Given passage start

Forrest joined the Ku Klux Klan in 1867 (two years after its founding) and was elected its first Grand Wizard. The Klan, with Forrest at the lead, suppressed voting rights of blacks in the South through violence and intimidation during the elections of 1868. In 1869, Forrest had a change of heart and issued a letter ordering the dissolution of the Ku Klux Klan and the destruction of its costumes. He then withdrew from the organization. In the last years of his life, Forrest publicly denounced the Klan, insisted he had never been a member, and made a public speech in favor of racial harmony.

Given passage end

The tasks:
A) In the passage about Forrest and the Ku Klux Klan, what position was Forrest elected to after joining?
B) Resume the passage on Forrest and the Ku Klux Klan, starting after its final sentence.

Given entries start

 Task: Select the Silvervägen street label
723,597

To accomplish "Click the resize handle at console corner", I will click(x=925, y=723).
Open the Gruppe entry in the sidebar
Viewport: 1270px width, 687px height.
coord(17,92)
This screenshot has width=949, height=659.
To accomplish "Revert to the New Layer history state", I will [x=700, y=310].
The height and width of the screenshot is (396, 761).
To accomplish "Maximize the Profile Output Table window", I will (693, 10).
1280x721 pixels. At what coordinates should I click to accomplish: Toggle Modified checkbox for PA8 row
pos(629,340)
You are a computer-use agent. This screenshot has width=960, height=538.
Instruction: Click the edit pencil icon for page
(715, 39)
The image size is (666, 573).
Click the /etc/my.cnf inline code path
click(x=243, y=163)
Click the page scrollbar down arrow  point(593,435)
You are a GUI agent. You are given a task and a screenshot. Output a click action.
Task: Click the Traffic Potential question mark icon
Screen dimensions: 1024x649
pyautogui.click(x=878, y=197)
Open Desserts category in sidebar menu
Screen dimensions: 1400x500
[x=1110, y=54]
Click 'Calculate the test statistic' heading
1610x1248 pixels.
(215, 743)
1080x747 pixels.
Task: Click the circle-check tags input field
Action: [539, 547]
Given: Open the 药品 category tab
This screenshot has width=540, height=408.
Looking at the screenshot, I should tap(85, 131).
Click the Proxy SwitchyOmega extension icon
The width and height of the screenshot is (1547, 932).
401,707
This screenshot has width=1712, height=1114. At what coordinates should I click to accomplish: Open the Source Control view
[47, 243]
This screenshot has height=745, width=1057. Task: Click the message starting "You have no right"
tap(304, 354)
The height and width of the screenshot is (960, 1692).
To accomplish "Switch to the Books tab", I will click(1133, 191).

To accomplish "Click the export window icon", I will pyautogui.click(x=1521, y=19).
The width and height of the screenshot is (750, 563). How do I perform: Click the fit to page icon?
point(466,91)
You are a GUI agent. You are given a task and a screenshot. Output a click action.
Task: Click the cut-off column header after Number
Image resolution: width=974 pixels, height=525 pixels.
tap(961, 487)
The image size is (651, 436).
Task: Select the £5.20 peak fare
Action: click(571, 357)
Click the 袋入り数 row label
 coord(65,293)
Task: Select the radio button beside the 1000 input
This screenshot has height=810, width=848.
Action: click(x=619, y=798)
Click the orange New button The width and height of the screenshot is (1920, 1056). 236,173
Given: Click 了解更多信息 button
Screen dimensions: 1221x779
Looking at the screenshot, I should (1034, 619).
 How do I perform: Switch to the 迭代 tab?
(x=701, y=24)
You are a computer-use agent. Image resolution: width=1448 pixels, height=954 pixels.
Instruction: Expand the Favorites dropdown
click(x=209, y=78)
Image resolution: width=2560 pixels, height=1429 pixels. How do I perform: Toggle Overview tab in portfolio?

Given entries end

The responses:
A) He was elected the Klan's first Grand Wizard.

B)
Tennessee governors must sign six proclamations throughout the year designating the following days of special observance: Robert E. Lee Day (January 19), Abraham Lincoln Day (February 12), Andrew Jackson Day (March 15), Confederate Decoration Day (June 3), Nathan Bedford Forrest Day (July 13) and Veterans’ Day (November 11). The law encourages the governor to invite the public to observe each day in schools and churches.

Meanwhile, State Representative London Lamar is sponsoring a bill this year to remove the Forrest Day designation. Lawmakers have debated for years on possibly moving the bust of Forrest that has sat inside the Tennessee Statehouse for decades. A state commission is scheduled to meet next month to address the bust.